[Dataset entries]
* * *

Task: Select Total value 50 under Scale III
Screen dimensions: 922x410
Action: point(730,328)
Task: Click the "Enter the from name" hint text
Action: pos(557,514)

* * *

_Work instructions_: Arrange the lines above as a numbered list, leaving out any blank lines.

_Result of this task_:
1. Task: Select Total value 50 under Scale III
2. Screen dimensions: 922x410
3. Action: point(730,328)
4. Task: Click the "Enter the from name" hint text
5. Action: pos(557,514)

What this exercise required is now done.